The salient point here is that Wall Street hates the fiduciary rule and they’re fighting, hard, to overturn it, just as they’re still fighting hard to overturn the new overtime rules — another Obama initiative that stands to benefit millions of people even though it is precisely the opposite of what “Wall Street” or “Goldman Sachs and Chase Manhattan” want and even though the banksters are using all of their political clout to fight against these things.

Both of these are clear and important examples of Obama vs. “Wall Street.” They’re also examples of Obama vs. Wall Street + Congress. For now, Obama seems to be winning those contests, but the outcome remains uncertain due, in part, to his lack of public support from the sort of people who prefer to indulge in feeling all warm and tingly by saying things like “I expect Obama to do whatever he is told to do by Wall Street” and the sort of people who refuse to taint their holiness with the ugly business of politics as they sit out the midterms and await the great leap forward.

It’s quite likely that, like me, you won’t be directly affected by the fiduciary rule. Retirement savings? Investments? You might as well be talking about Narnian castles as far as I’m concerned. So the battle in this specific moment doesn’t affect me directly in the way that some of the other Obama vs. Wall Street battles have — like the long fight to create and fortify the CFPB. One of the things that agency has been doing is beating back at the “overdraft protection” racket, which annually transfers more than $30 billion out of the accounts of people living paycheck-to-paycheck and into the pockets of the banksters.
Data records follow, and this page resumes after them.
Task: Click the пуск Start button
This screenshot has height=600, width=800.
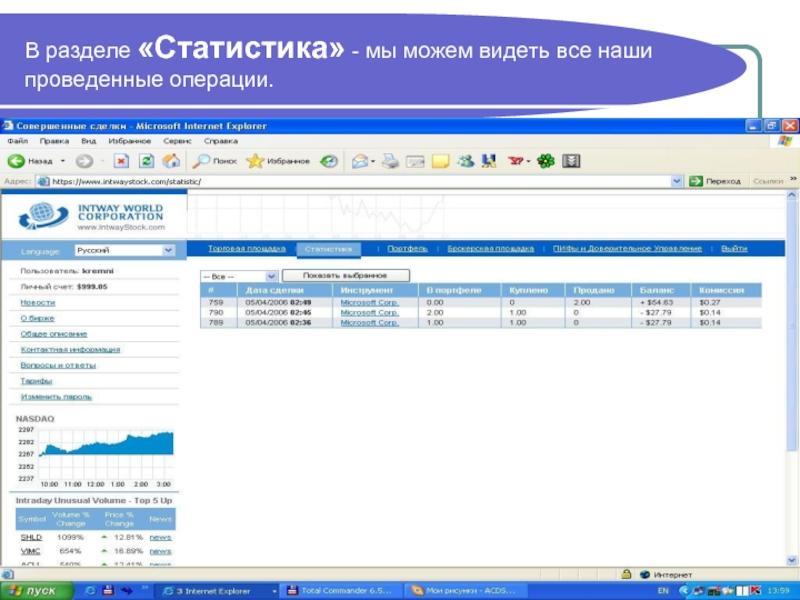Action: click(x=33, y=591)

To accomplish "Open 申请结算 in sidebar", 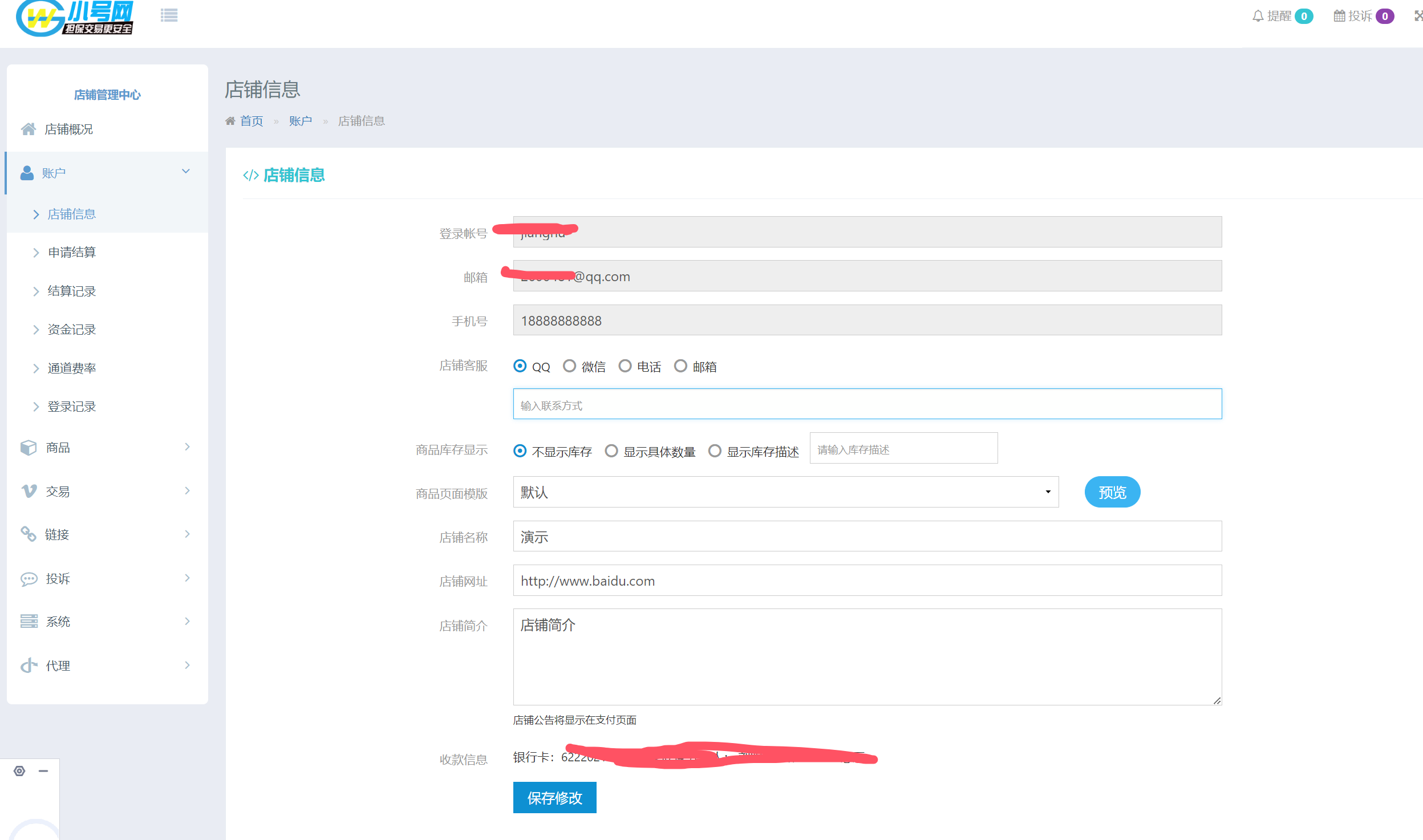I will click(x=72, y=253).
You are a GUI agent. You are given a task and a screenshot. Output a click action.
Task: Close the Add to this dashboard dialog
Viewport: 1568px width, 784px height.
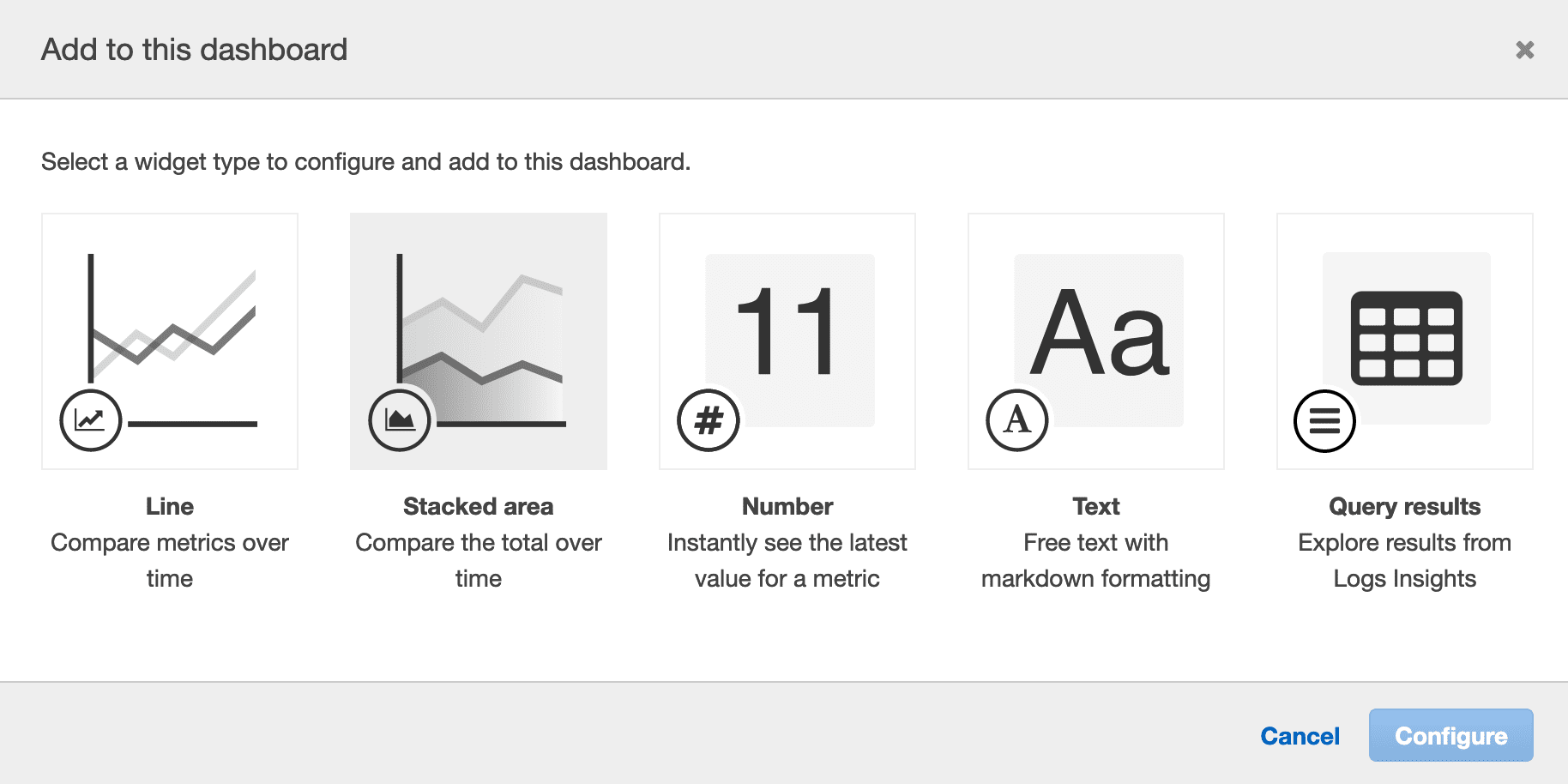tap(1526, 49)
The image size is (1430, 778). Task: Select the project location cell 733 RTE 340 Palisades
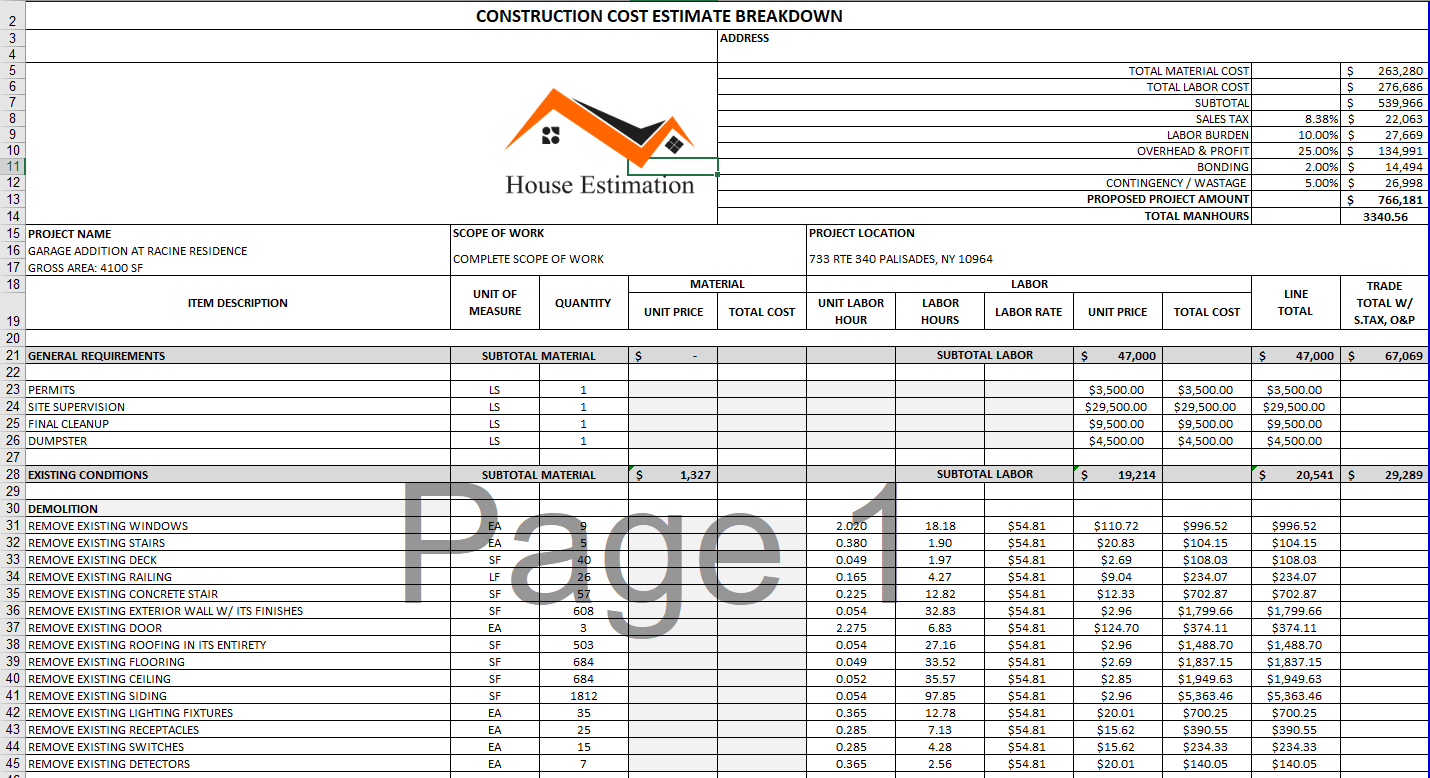tap(900, 259)
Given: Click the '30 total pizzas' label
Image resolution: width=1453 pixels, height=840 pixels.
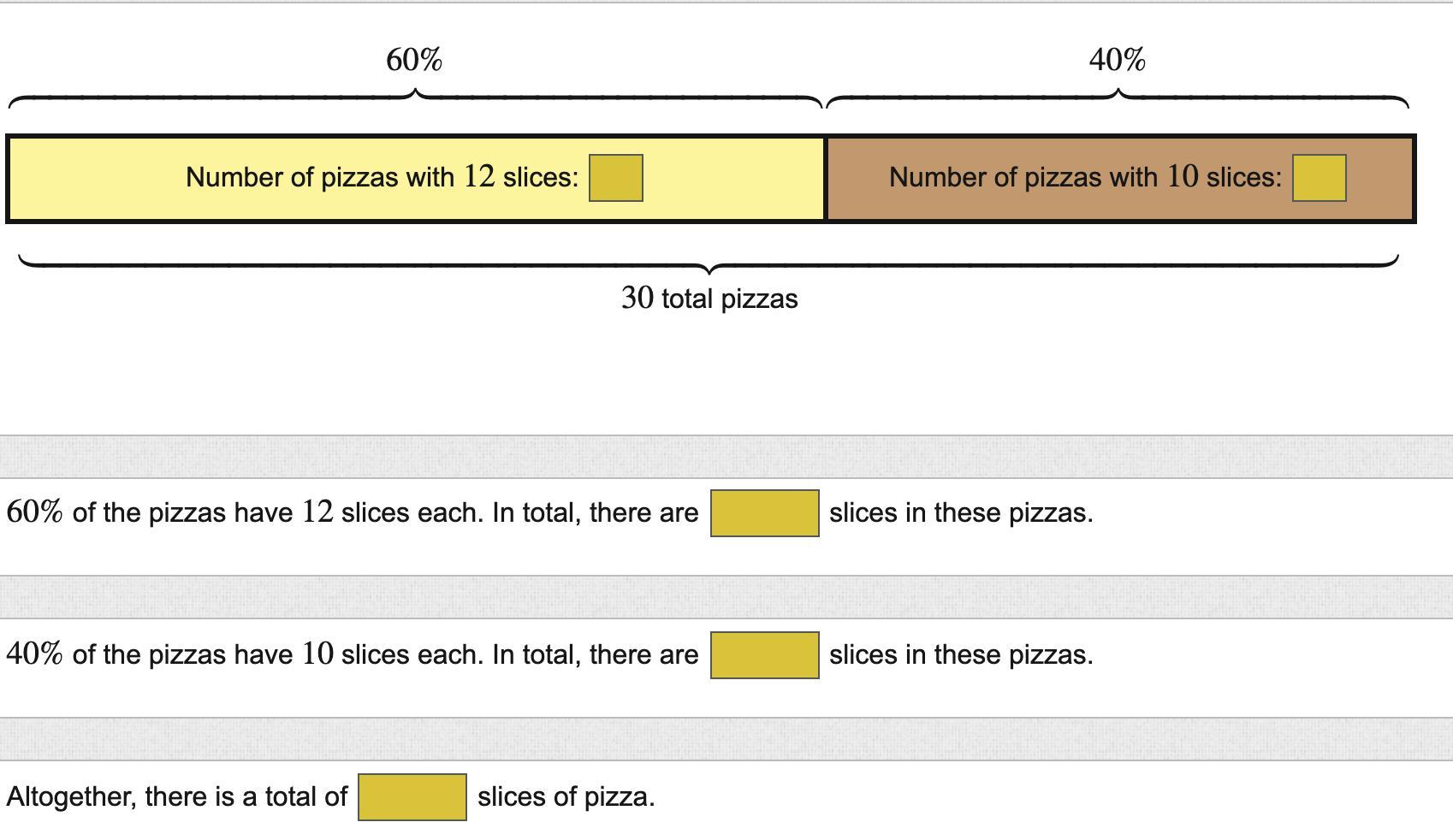Looking at the screenshot, I should click(709, 299).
To a clean-handed purist bystander, I suppose, that’s just nibbling around the edges or rearranging the deckchairs on the Titanic. To me, that’s a series of $35 fees hitting at precisely those moments when I haven’t got $35. And to tens of millions of others like me, that’s $30 billion a year that we’d kind of like to keep. Fighting against the reverse-Robin-Hood overdraft wealth transfer may not be a magic bullet solution that will usher in economic utopia, but it’s a Good Thing and a necessary thing. Of course it’s not the only fight, but dismiss it as a meaningless sideshow and it becomes a fight we lose by forfeit.

I still don’t know what “neoliberalism” means any more than the people who keep saying that word do. But to the extent that “neoliberal” means anything, this is why the neoliberals will always win against their critics. Because those “neoliberals” are out on the playing field, running up the score, while their critics sit on the sidelines, refusing to get their uniforms dirty with anything as impure as politics.

Politics ain’t beanbag, but it ain’t Tic-Tac-Toe, either, Professor Falken. Not to play is not a winning move. Refusing to play just guarantees you’ll always lose.